Hedef kitlemizin ana noktası voleybol oynayan amatör ve profesyonel sporcular olarak görülse de, günlük hayatında spor yapan, yoga ile iç içe olan, fitness ya da koşu olsun sporu kendilerinin hayatına kalite sağlayacağını düşünerek yapan kadınlar kitlemiz içerisinde yer alıyor.

Ürünlerin tasarım sürecine dahil oluyor musunuz? Oluyorsanız, tasarım sürecinde nelerden ilham alıyorsunuz?

 

Tamamen içindeyim diyebilirim. Ben görsel iletişim mezunuyum, bundan dolayı tasarım sürecinde özellikle dahil olup, istediklerimi net bir şekilde ifade ediyorum. Yalnızca tasarım değil bu arada, tüm ürünlerimizin kumaş seçimi, ilk örnekleri yapıldığında kullanım deneyimi, yapılacak değişikliklere kadar her detaya hakimim. Hakim olmam da gerekiyor çünkü bu marka benim geleceğim.

 

Markanızı 3 kelimeyle tanımlamanız gerekseydi, neler söylerdiniz?

Enerjik, özgün ve eşsiz.

 

Spor markalarının sporcularla yaptıkları iş birlikleri de oldukça trend. Kısa/orta vadede böyle bir düşünceniz bulunuyor mu?

Markamız için düşündüğümüz planlamalar mevcut. İlk senemizde e-ticaret bünyesinde hedeflediğimiz rakamlara ulaşmayı planladık, bunda da şu ana kadar başarılı olduk. Şu an farklı platformlardan da satışlarımız başladı ve bize pozitif katkı sağlıyor.

 

Sporcu bazlı olarak tabii ki, hem ülkemiz hem de farklı ülkelerde oynayan voleybolcu arkadaşlarım başta olmak üzere bazı sporcularla ürün bazlı küçük çalışmalar yaptık ayrıca kısa dönemde ürünlerimizi İspanyol Milli takımı olmak üzere, Polonya – Kazakistan gibi ülkelerden kulüpler ile kendi takımım Türk Hava Yolları da kullanmaya başladı. Dönüşlerin olumlu olması markamızı memnun ediyor.

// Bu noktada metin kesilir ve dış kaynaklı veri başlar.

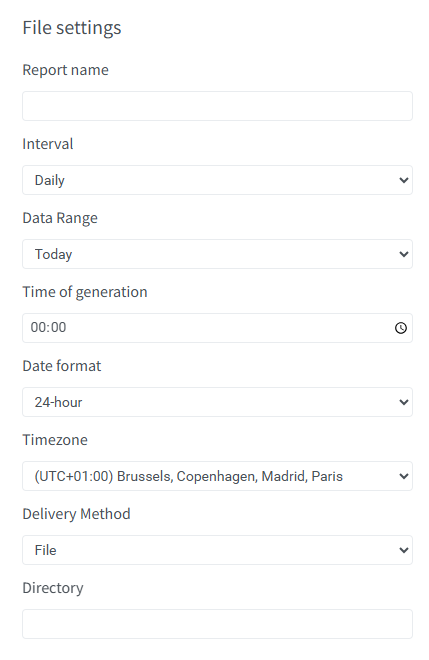Click the Data Range dropdown chevron arrow

[x=403, y=255]
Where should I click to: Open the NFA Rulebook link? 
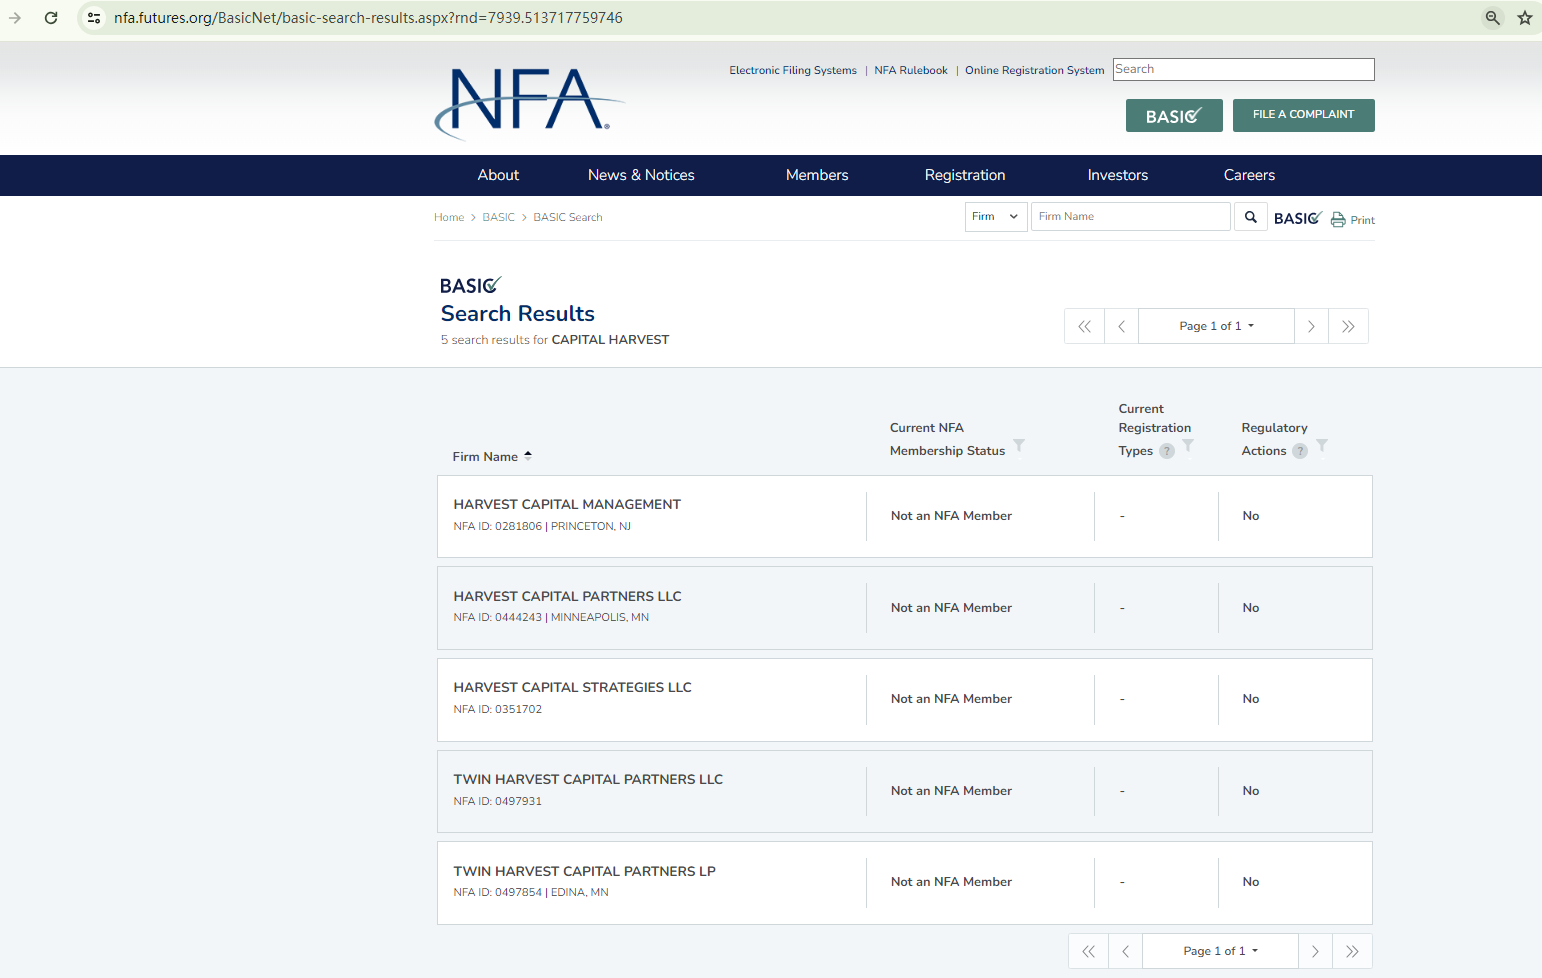[910, 70]

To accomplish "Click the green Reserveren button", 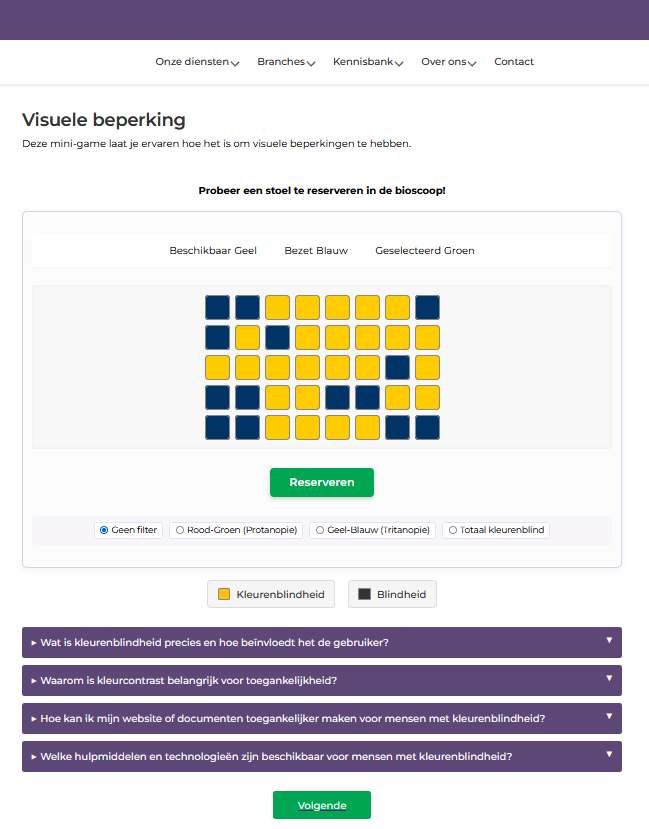I will click(x=321, y=482).
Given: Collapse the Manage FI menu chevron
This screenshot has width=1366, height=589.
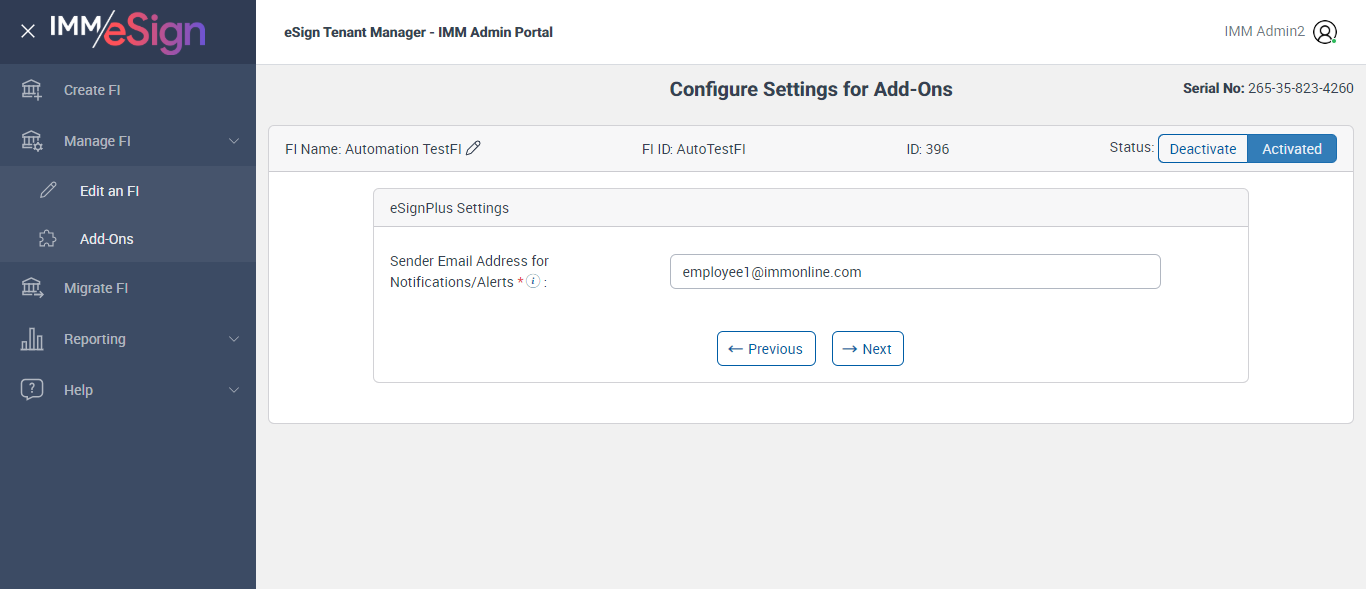Looking at the screenshot, I should [234, 141].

Venüs Sultanlar Ligi’nde maçları takip ederken, farklı takım oyuncularında Nineset çoraplarını görmek ya da altyapı gruplarında pozisyona bağlı tshirtlerimizin giyildiğini görmek mutluluk verici.

 

 

NineSet bünyesinde şu an için çorap, tayt, tshirt ve büstiyer gibi ürünler olduğunu görüyoruz. Farklı ürünleriniz de olacak mı?

 

2. etap ürünlerimiz için çalışmalarımız başladı. Tasarım ve ürünler konusunda çeşitliliğimizi arttırıyoruz. Yakın zamanda hoodie, farklı çorap stili ve voleybolda sıklıkla kullandığımız kollukları ürünlerimiz arasında görebileceksiniz.

 

Son olarak, spor ve sağlıklı yaşam son yılların en trend konularından biri. Profesyonel bir sporcu olarak, spor yapanlara verebileceğiniz kişisel tüyolarınız var mı?

 

Yaşınız farketmeksizin spora devam edin. Her yaşa uygun, günlük yaşamınızda uygulayabileceğiniz hareketler yapmanız mümkün. Hayat kalitenizin artması için sporun önemli bir araç olduğunu unutmayın. Profesyonelleşmeye hazırlanan genç arkadaşlara ise tüyom, çok çalışın – yılmadan koyduğunuz hedeflere ulaşmak için hep daha iyisini deneyin. Ben tamamım dediğiniz gün bittiğiniz gündür ondan dolayı spor hayatınızın sonuna kadar kendinizi geliştirebileceğiniz alanlar ve öğreneceğiniz yeni şeyler olduğunu unutmayın.

 

 

 

Özge Kırdar İle Kısa Kısa

 

Hayat Mottosu: Az laf, çok iş

Sabahları kahve içmeden uyanamam.

Bir film karakteri olsaydım Superman olurdum.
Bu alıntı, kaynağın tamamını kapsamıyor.